> _Data to examine_:
——————

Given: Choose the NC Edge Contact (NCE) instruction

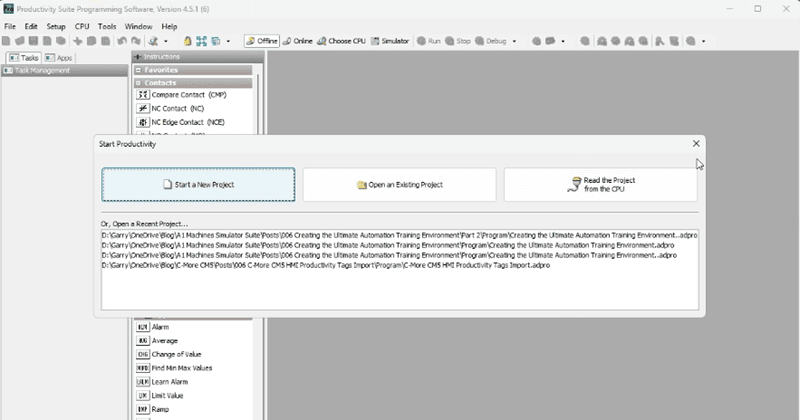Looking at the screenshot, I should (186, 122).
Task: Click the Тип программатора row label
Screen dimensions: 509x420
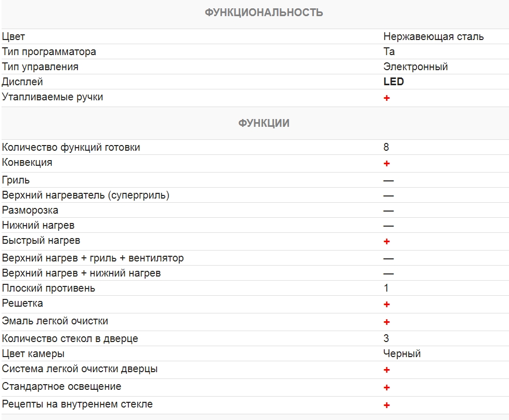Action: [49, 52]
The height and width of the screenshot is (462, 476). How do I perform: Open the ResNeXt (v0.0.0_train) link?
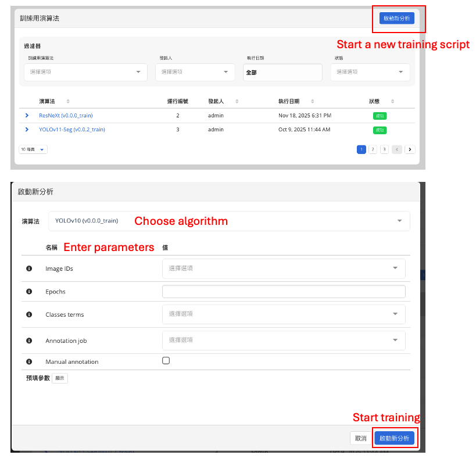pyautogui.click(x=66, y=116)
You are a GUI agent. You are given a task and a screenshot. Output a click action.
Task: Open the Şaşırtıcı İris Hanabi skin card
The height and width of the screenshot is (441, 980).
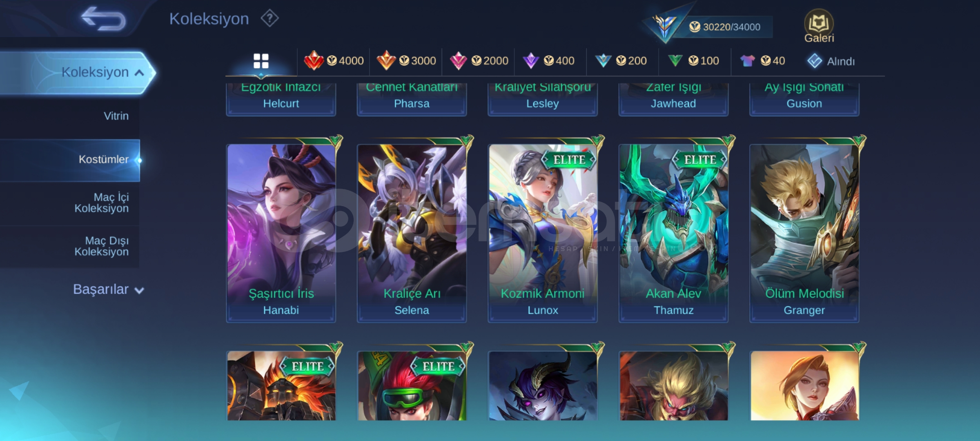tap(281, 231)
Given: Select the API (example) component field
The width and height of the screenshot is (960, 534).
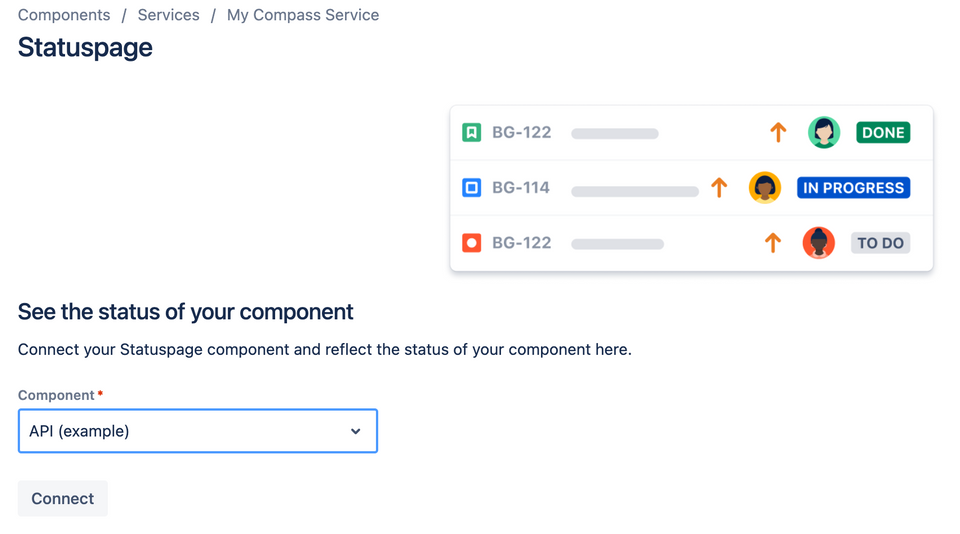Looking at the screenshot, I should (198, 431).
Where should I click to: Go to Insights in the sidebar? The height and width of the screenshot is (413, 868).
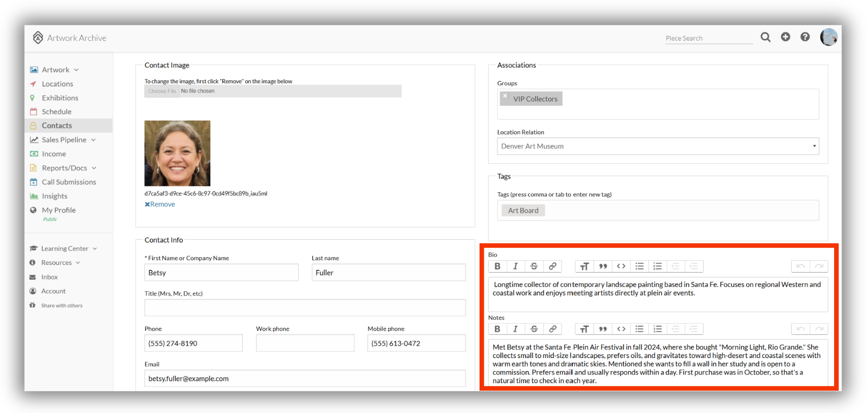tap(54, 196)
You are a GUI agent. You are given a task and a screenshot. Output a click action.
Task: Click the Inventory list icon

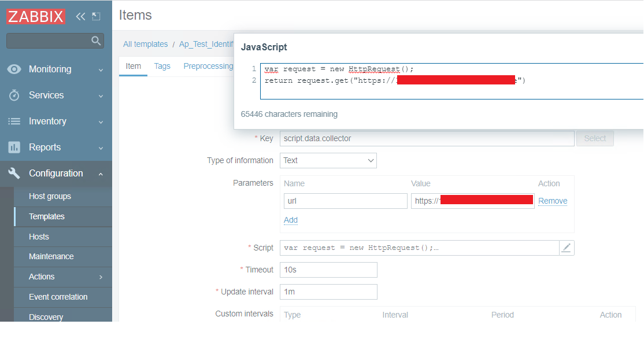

——————

> _Exercise objective_: Write down exactly the lines running from the line with "The width and" through the end of the material, both ends included, and none of the pictures.

> _Finished task_:
The width and height of the screenshot is (960, 534).
Looking at the screenshot, I should (198, 431).
Where should I click to: Go to Insights in the sidebar? The height and width of the screenshot is (413, 868).
tap(54, 196)
You are a GUI agent. You are given a task and a screenshot. Output a click action.
Task: Click the Inventory list icon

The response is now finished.